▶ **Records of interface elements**

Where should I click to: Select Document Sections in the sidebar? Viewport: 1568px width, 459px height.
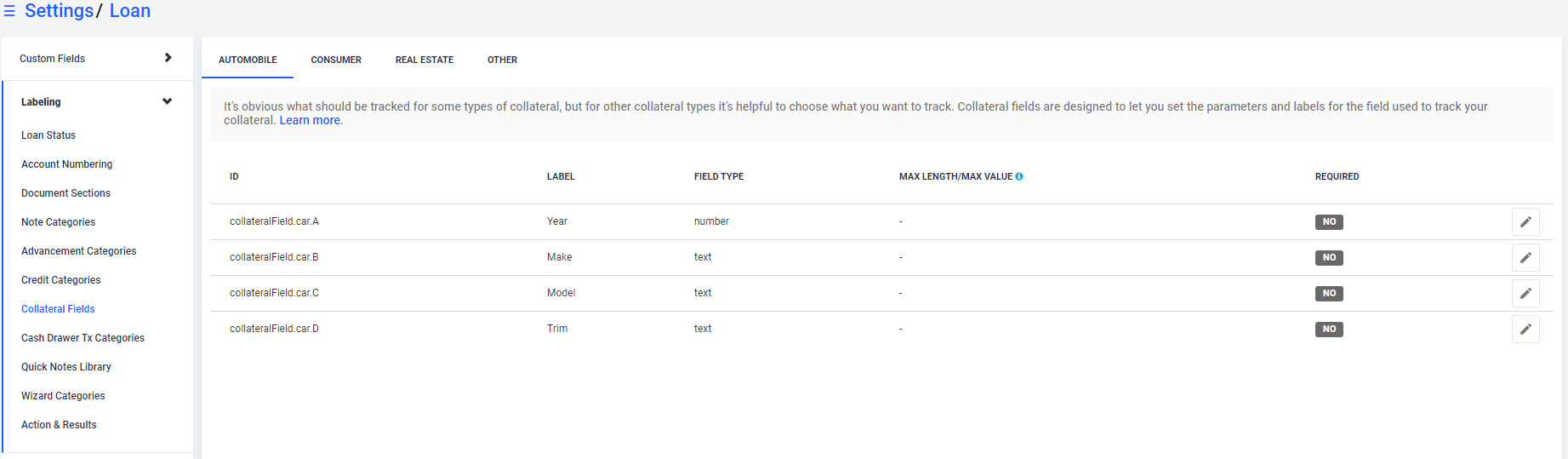(x=66, y=193)
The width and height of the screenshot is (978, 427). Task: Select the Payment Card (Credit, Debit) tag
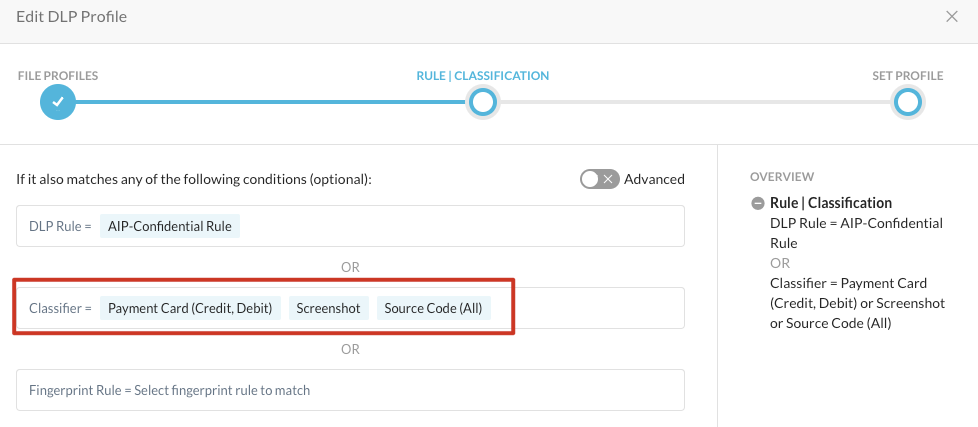point(190,308)
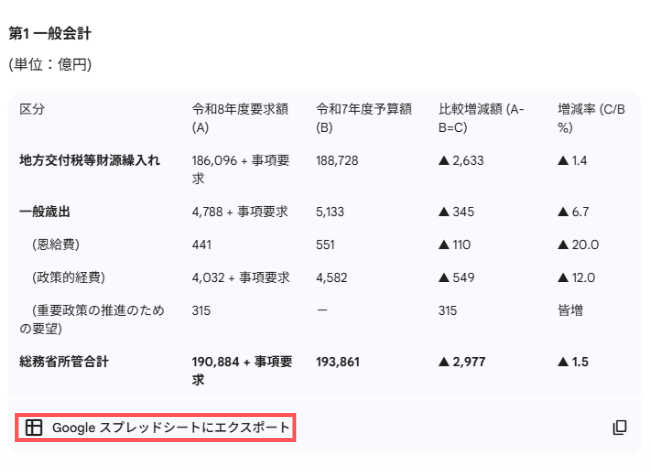Select the 令和7年度予算額 (B) column header

coord(363,118)
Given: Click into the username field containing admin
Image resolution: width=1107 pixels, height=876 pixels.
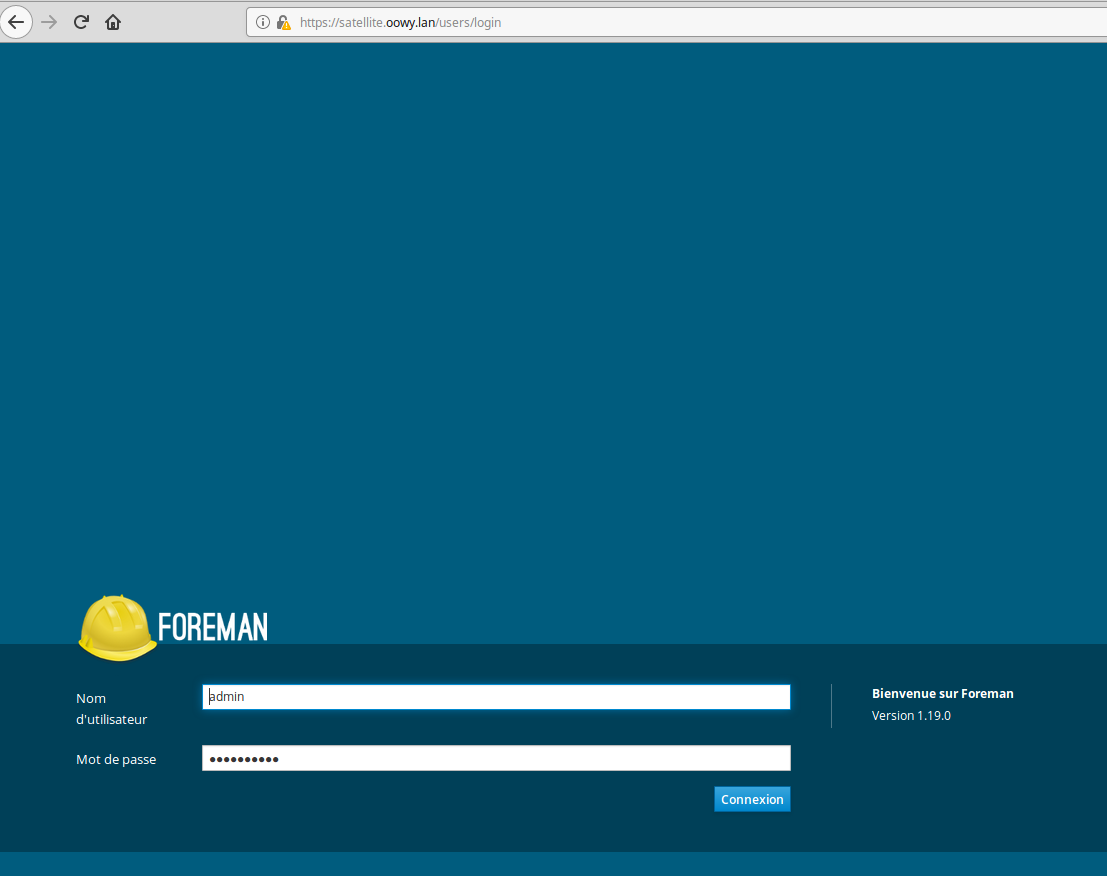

▶ **EXERCISE DIRECTIONS**
Repeat the records above word for word, but omit the pictures.

▶ **WRITTEN RESPONSE**
Where should I click to: Select Document Sections in the sidebar? Viewport: 1568px width, 459px height.
(x=66, y=193)
The width and height of the screenshot is (978, 427). Task: Select the Payment Card (Credit, Debit) tag
point(190,308)
Select the 令和7年度予算額 (B) column header

coord(363,118)
Given: Click into the username field containing admin
Image resolution: width=1107 pixels, height=876 pixels.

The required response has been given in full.